→ Collected data
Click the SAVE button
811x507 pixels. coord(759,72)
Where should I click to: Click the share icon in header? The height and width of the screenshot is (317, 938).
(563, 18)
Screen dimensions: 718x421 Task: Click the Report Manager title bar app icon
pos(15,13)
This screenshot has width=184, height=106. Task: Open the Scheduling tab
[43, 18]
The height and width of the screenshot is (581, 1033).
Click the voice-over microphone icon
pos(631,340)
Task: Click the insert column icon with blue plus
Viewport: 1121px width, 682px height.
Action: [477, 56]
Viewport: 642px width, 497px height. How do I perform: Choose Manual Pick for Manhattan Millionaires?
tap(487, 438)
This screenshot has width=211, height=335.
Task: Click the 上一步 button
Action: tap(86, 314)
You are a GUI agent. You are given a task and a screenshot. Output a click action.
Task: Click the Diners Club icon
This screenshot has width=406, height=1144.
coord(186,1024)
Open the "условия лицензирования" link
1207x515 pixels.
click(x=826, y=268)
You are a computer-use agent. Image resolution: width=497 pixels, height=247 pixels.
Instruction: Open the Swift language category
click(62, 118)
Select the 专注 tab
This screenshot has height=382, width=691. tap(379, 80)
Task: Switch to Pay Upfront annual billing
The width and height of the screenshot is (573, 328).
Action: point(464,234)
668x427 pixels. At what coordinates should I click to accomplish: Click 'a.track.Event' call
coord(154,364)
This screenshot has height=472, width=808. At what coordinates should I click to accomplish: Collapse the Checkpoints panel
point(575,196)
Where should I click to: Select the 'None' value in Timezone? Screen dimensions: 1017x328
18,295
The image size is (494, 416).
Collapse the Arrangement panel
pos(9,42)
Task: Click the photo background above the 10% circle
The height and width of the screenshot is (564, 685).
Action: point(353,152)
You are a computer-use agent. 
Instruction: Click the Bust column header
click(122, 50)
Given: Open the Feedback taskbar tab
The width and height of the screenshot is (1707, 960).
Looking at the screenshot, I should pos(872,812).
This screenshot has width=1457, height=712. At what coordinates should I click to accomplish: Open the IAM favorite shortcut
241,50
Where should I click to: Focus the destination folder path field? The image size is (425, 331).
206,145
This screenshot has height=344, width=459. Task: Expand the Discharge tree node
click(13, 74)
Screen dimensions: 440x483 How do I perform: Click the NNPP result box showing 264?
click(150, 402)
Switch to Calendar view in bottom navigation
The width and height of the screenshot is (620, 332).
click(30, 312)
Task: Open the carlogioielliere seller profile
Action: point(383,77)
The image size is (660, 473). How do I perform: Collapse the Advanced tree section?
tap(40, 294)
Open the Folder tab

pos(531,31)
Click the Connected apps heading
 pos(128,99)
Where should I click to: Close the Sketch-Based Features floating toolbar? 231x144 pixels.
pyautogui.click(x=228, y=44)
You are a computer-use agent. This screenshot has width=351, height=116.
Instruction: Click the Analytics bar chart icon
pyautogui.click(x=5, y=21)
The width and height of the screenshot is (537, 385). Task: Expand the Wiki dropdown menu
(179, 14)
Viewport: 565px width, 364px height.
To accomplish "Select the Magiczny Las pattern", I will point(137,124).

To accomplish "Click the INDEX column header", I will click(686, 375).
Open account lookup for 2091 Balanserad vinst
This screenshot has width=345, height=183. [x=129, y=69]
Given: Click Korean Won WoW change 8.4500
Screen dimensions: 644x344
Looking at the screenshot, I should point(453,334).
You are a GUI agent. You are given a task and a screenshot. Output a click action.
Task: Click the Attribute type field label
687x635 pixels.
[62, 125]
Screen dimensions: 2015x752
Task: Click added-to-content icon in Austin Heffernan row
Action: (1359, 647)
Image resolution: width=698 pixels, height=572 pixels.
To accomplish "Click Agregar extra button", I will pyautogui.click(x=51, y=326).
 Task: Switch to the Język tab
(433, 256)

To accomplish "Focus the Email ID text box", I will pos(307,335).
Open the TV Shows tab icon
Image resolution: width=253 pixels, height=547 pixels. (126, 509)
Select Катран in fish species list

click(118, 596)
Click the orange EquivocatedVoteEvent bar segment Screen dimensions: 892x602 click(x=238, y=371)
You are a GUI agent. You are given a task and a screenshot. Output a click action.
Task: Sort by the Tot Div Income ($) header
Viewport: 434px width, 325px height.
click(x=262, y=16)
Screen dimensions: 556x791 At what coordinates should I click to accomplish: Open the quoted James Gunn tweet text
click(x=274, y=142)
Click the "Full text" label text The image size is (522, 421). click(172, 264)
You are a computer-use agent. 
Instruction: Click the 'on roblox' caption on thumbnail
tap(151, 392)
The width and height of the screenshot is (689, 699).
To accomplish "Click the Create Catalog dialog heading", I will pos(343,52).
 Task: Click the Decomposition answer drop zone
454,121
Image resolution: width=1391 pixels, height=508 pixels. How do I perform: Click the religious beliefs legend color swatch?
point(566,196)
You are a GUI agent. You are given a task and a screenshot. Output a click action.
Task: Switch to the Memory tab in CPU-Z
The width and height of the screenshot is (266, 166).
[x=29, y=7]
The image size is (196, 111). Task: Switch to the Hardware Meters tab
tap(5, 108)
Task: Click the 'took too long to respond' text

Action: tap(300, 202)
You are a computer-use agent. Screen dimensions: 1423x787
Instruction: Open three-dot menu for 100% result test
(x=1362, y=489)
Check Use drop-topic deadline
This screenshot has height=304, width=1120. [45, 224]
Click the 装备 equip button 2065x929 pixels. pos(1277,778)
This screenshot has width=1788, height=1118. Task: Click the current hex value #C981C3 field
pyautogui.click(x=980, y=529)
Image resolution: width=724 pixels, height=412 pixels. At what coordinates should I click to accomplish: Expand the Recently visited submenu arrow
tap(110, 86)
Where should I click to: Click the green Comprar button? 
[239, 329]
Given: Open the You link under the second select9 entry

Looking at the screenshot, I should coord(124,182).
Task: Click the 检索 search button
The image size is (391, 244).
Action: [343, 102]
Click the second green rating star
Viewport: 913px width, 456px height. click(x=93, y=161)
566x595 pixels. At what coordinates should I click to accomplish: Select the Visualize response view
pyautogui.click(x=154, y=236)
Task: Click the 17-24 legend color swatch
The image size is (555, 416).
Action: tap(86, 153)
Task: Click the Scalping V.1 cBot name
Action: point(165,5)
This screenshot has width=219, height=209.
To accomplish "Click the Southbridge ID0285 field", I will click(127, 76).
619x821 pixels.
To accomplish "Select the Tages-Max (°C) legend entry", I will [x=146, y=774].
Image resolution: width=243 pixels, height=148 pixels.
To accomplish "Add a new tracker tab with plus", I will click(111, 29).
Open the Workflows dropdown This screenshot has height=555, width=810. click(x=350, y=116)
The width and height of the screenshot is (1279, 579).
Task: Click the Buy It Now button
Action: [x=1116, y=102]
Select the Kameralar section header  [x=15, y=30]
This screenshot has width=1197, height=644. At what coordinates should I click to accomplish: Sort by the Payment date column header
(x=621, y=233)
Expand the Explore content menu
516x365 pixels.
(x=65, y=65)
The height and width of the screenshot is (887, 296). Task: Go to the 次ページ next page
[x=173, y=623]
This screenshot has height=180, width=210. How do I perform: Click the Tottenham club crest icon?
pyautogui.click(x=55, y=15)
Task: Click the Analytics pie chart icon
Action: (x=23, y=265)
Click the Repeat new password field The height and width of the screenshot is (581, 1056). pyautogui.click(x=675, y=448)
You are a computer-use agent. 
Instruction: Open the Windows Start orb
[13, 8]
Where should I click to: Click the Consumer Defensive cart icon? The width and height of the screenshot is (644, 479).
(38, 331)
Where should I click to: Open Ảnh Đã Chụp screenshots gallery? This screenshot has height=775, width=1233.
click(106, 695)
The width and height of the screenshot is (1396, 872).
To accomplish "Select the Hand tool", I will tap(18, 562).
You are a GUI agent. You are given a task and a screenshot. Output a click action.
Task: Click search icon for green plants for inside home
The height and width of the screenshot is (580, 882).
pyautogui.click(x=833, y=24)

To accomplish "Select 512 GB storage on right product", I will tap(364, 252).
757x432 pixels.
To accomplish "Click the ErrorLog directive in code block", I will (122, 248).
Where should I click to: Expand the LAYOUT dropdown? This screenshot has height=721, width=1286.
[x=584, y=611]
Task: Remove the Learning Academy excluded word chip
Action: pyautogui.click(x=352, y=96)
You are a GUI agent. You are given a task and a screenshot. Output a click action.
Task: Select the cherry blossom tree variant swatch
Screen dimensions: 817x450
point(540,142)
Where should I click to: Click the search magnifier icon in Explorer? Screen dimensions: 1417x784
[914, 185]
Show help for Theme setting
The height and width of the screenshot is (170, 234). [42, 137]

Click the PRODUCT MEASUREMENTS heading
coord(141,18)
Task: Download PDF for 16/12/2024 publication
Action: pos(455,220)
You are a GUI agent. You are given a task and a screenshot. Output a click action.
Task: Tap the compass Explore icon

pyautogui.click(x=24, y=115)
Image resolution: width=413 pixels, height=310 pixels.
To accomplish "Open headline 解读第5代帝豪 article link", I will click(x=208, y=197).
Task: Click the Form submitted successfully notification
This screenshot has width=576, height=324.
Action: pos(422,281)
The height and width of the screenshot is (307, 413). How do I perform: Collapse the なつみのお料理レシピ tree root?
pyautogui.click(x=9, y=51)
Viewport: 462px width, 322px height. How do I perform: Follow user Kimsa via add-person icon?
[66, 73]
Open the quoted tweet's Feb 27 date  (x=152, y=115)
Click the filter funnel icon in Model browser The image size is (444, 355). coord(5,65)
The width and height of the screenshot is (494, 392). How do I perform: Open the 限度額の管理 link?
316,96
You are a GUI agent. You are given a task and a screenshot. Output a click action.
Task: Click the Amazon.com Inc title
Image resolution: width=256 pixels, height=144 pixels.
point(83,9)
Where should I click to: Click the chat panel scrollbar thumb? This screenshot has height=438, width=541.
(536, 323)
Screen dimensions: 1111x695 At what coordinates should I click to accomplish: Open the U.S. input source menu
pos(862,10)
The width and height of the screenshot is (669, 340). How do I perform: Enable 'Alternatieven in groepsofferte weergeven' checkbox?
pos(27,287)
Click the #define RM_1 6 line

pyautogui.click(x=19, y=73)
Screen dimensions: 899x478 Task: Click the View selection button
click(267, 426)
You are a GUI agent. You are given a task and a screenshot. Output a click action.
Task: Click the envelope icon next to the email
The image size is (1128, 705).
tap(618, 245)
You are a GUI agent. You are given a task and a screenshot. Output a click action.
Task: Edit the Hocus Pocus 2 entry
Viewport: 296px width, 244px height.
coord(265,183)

→ What is expected
Looking back over the data above, restate word for word the lines that begin at the line with "Image resolution: width=413" and end at the line with "Task: Click the Form", inclusive.

→ Answer to this problem
Image resolution: width=413 pixels, height=310 pixels.
To accomplish "Open headline 解读第5代帝豪 article link", I will click(x=208, y=197).
Task: Click the Form submitted successfully notification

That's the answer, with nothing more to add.